---------- The input

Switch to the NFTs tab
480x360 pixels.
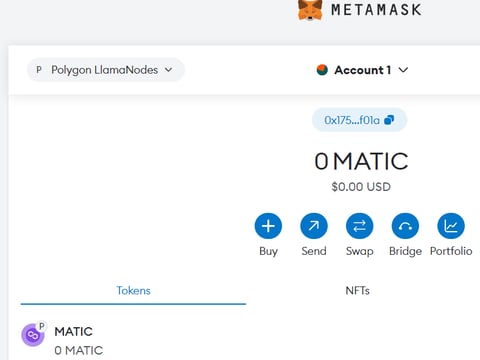358,291
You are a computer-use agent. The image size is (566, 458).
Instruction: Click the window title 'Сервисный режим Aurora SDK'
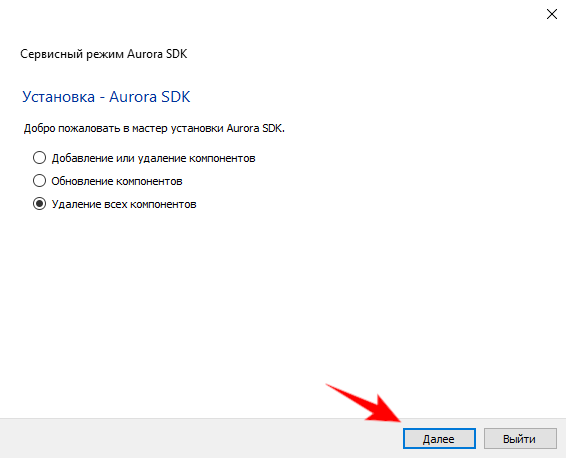pos(104,54)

--------------------

The copy you give must run from the line containing "480x360 pixels." through the last line of the records, exactly, with the pictures left out.

480x360 pixels.
358,291
You are a computer-use agent. The image size is (566, 458).
Instruction: Click the window title 'Сервисный режим Aurora SDK'
pos(104,54)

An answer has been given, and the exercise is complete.